## What you are asked to do
Update the lines between the one containing "This screenshot has width=1014, height=422." and the one containing "click(1056, 577)", inclusive, replacing "complaint" with "ticket" and leaving everything else unchanged. Return only those lines.

## Data for processing

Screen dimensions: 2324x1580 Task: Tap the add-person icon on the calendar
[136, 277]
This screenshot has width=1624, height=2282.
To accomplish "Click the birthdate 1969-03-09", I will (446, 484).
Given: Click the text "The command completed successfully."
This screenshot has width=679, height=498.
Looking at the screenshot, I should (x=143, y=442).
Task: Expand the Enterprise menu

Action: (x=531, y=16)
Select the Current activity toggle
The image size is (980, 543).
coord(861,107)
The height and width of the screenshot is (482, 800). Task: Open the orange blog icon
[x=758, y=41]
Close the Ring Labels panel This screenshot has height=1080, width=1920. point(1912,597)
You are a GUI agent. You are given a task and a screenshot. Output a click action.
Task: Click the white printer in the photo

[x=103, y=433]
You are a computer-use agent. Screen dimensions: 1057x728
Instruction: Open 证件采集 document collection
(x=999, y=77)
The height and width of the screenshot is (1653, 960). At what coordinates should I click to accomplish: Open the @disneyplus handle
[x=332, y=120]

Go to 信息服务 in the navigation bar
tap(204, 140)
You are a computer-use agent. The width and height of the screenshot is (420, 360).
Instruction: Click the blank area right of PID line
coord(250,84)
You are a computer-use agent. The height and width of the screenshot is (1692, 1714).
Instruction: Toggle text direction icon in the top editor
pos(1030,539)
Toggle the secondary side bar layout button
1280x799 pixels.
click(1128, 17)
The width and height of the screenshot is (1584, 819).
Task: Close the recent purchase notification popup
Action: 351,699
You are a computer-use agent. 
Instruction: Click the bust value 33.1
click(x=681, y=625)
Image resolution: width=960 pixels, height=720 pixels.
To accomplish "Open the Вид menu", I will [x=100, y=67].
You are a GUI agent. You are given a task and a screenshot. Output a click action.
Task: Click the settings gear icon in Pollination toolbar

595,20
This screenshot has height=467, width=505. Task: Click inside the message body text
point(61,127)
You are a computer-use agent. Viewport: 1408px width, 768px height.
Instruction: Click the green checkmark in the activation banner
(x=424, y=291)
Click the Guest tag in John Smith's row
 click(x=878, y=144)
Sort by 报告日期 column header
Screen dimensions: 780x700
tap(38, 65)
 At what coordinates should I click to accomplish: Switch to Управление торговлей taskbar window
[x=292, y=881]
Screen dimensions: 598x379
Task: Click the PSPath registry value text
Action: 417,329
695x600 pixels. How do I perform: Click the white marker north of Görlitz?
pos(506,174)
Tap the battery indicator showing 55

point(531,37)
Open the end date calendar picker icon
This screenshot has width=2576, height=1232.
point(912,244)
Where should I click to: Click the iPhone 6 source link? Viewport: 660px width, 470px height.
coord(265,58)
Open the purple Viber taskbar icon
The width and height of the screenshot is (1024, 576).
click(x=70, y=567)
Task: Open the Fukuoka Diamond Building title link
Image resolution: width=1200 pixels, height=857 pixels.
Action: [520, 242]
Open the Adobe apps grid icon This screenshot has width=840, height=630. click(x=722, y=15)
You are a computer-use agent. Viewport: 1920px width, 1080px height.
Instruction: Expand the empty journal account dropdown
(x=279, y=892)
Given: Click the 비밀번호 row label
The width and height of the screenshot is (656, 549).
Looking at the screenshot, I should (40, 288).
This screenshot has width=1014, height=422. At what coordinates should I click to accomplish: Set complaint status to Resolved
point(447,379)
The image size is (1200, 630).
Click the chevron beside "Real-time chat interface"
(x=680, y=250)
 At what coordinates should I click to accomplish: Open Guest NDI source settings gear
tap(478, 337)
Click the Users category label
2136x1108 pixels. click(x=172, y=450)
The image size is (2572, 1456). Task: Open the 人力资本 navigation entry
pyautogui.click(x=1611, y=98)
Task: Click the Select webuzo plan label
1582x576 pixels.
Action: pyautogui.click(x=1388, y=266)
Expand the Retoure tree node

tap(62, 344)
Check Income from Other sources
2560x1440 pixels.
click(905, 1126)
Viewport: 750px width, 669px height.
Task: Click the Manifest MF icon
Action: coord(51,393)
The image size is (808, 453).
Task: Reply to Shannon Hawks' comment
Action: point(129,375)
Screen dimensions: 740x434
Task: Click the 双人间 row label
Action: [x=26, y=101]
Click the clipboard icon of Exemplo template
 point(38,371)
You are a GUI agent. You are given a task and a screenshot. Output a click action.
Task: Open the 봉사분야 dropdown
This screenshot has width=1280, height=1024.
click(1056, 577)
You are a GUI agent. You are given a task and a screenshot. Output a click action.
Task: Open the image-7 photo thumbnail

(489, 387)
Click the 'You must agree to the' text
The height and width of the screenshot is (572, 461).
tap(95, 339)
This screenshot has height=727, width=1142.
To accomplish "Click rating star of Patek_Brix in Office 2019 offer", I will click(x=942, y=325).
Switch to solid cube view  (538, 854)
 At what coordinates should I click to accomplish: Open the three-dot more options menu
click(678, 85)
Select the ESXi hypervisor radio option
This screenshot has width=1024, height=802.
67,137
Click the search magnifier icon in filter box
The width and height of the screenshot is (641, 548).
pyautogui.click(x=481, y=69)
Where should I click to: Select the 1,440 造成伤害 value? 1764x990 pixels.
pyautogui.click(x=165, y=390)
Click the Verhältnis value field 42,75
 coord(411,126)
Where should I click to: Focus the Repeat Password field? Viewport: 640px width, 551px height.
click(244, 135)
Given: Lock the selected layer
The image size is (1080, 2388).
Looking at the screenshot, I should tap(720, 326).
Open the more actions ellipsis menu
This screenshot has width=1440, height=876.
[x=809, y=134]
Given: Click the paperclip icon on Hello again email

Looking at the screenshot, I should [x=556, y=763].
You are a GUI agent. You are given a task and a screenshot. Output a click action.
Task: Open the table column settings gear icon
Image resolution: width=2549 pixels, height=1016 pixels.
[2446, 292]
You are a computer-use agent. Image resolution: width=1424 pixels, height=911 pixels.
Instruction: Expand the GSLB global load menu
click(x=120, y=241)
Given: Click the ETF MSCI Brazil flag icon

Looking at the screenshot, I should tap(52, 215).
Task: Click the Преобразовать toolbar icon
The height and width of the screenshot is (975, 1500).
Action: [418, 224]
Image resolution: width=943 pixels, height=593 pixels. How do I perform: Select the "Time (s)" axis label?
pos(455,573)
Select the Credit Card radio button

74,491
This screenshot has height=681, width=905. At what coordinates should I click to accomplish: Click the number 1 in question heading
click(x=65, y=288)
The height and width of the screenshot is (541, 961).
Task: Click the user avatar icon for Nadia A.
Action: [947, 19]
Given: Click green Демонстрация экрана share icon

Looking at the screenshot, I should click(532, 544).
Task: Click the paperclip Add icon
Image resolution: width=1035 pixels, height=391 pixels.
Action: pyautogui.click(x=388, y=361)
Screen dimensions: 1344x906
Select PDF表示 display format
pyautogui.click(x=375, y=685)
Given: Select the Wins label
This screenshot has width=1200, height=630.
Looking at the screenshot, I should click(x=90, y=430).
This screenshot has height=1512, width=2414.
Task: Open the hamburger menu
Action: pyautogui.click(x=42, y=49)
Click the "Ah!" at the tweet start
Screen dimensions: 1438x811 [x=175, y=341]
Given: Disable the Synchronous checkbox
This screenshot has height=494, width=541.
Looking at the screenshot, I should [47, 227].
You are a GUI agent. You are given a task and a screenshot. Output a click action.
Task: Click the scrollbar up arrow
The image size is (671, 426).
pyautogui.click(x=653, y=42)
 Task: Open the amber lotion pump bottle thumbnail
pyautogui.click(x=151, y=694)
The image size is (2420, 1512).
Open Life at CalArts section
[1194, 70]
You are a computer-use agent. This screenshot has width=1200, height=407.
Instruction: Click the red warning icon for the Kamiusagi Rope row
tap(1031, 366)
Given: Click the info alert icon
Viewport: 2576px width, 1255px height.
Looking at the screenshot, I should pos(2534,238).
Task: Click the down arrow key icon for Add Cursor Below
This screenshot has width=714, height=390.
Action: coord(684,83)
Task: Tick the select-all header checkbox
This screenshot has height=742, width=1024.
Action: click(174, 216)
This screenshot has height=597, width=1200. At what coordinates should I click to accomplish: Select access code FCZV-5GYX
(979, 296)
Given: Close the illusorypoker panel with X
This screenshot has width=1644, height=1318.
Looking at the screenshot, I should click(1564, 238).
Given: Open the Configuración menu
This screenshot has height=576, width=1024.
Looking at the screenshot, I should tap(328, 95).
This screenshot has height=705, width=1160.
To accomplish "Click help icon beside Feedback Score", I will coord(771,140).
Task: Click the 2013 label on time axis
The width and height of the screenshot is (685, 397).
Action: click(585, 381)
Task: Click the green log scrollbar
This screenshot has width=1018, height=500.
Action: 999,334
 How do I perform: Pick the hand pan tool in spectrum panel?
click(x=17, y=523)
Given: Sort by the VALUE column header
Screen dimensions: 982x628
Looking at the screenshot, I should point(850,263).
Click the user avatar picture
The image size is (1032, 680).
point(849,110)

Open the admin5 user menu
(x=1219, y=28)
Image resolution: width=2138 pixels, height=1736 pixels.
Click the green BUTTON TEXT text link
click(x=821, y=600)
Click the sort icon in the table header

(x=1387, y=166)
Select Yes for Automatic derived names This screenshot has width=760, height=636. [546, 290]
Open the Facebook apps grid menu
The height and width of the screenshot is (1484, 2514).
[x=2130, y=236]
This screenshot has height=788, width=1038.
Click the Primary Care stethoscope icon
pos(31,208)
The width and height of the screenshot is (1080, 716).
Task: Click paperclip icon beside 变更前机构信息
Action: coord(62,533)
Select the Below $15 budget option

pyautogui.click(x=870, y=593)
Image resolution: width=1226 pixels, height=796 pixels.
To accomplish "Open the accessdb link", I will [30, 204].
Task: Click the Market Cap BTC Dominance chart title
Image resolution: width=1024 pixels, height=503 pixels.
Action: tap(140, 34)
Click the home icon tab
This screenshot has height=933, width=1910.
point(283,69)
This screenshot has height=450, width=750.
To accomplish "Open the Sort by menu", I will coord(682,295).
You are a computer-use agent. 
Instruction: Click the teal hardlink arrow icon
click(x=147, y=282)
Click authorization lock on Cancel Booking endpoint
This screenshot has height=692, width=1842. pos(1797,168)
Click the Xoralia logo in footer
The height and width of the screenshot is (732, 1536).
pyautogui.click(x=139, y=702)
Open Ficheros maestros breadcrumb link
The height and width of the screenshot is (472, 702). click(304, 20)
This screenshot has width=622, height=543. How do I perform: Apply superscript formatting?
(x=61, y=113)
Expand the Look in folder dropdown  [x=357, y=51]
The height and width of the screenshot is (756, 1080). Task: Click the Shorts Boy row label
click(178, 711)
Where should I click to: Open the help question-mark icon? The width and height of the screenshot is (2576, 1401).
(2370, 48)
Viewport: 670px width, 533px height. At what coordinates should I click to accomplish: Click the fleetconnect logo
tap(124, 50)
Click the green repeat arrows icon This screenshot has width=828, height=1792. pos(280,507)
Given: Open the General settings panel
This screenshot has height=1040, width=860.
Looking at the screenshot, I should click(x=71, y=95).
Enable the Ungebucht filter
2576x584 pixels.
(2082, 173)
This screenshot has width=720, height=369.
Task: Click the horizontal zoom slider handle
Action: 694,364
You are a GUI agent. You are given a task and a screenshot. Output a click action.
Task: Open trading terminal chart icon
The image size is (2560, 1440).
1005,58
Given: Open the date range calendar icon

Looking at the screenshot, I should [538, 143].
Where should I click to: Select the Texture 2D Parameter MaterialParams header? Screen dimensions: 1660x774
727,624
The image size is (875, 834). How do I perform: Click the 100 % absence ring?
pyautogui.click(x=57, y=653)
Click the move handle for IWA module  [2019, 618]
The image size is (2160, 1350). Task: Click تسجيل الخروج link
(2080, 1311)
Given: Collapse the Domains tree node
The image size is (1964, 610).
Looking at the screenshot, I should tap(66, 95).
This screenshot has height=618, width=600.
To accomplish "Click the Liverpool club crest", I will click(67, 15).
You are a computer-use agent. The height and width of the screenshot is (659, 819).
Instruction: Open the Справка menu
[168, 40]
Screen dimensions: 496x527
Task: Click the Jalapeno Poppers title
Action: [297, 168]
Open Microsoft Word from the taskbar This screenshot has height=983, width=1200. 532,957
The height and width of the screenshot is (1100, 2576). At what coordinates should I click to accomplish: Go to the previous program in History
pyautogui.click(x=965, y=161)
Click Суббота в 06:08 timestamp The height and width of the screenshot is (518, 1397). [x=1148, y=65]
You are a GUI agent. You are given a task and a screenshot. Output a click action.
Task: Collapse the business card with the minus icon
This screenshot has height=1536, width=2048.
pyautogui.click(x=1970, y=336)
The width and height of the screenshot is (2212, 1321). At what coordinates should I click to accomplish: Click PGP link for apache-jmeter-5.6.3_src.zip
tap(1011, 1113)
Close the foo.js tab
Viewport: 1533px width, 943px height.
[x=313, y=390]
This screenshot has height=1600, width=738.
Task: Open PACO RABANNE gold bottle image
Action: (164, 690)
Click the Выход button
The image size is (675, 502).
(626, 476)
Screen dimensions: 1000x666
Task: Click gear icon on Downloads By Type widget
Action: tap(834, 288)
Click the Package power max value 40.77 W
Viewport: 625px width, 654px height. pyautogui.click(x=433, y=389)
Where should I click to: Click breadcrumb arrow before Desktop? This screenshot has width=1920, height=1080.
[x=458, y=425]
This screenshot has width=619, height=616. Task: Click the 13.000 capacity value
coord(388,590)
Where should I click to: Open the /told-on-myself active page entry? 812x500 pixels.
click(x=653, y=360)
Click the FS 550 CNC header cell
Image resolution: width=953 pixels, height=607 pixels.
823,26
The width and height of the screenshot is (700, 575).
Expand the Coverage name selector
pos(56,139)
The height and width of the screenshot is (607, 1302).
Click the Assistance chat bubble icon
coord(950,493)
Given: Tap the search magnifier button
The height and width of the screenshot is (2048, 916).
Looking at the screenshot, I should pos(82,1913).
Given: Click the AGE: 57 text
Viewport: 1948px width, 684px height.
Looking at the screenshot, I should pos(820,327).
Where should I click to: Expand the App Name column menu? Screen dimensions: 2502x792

## Task answer
This screenshot has width=1014, height=422. At what coordinates should I click to accomplish: Set ticket status to Resolved
point(447,379)
The image size is (1200, 630).
Click the chevron beside "Real-time chat interface"
(x=680, y=250)
 At what coordinates should I click to accomplish: Open Guest NDI source settings gear
tap(478, 337)
Click the Users category label
2136x1108 pixels. click(x=172, y=450)
The image size is (2572, 1456). Task: Open the 人力资本 navigation entry
pyautogui.click(x=1611, y=98)
Task: Click the Select webuzo plan label
1582x576 pixels.
Action: pyautogui.click(x=1388, y=266)
Expand the Retoure tree node

tap(62, 344)
Check Income from Other sources
2560x1440 pixels.
click(905, 1126)
Viewport: 750px width, 669px height.
Task: Click the Manifest MF icon
Action: coord(51,393)
The image size is (808, 453).
Task: Reply to Shannon Hawks' comment
Action: point(129,375)
Screen dimensions: 740x434
Task: Click the 双人间 row label
Action: [x=26, y=101]
Click the clipboard icon of Exemplo template
 point(38,371)
You are a GUI agent. You are given a task and a screenshot. Output a click action.
Task: Open the 봉사분야 dropdown
This screenshot has width=1280, height=1024.
click(1056, 577)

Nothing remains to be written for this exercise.